And Now You Know: The Harry Lee was once an Excursion Boat

Published 8:14 am Sunday, July 29, 2018

By Mike Louviere

Shortly after the steel bridge was built across the Sabine River at the foot of Green Avenue, plans were made to develop the land alongside the new highway in Louisiana. Eventually, this area would be known as “East Orange” and would be a strip of nightclubs and gambling establishments.

The most famous of the places to gamble was the Showboat. Over its life, the Showboat would be the most notorious of the places. It was well known that the owners did not like to see anyone win their money. There was a report that when the water level was low and clear that from the walkway to the boat from the shore, one could see many billfolds and wallets lying on the bottom. The owners had been robbed of their money and the billfolds and wallets tossed into the water. Largely forgotten is the former life of the Showboat.

The sternwheel paddleboat had been designed to cruise inland waterways. She had been named the Harry Lee and had a sister ship, the Robert E. Lee. By 1930, the Harry Lee had come to Orange and was serving as an excursion boat on the Sabine River.

An advertisement in the Orange Leader in July 1930 announced: “The showboat will be here Saturday. Several parties are planning to be on the showboat Harry Lee when it leaves here on its Saturday night cruise from here. The boat will leave here at 8:30 O’clock. The showboat has not been to Orange in over a week, as the latest excursion was cancelled so that repairs could be made to the boat.”

Required work
According to the article on the Harry Lee, what was the name of that boat's sister ship?

Extracted rows:

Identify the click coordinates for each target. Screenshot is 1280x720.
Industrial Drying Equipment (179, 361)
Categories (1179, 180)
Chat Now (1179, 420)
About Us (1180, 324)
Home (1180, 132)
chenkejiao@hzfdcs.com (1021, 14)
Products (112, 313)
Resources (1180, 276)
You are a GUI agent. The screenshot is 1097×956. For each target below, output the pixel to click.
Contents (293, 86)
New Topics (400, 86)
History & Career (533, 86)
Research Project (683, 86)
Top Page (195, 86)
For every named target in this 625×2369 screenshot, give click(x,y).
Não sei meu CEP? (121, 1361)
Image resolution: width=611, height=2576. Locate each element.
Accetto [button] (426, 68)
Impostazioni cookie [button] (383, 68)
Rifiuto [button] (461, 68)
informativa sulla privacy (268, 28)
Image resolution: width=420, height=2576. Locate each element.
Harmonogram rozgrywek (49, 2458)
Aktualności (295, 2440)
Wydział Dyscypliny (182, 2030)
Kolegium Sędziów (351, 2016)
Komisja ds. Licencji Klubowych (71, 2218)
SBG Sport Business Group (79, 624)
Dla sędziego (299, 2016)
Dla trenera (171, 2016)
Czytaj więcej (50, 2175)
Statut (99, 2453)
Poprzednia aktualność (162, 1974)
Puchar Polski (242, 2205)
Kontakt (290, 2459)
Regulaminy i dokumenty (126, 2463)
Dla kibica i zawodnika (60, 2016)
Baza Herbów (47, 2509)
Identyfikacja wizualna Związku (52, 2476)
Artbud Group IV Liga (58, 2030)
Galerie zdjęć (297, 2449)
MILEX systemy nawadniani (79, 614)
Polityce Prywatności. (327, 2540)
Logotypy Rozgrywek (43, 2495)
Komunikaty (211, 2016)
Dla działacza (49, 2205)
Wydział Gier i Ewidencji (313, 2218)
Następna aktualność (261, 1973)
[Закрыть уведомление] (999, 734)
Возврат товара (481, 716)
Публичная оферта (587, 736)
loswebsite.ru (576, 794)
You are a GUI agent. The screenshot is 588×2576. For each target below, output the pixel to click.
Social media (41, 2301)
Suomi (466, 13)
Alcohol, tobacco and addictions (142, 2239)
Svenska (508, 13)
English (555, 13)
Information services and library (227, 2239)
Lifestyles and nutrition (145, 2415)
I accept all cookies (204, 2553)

Solution to the exercise
The Robert E. Lee.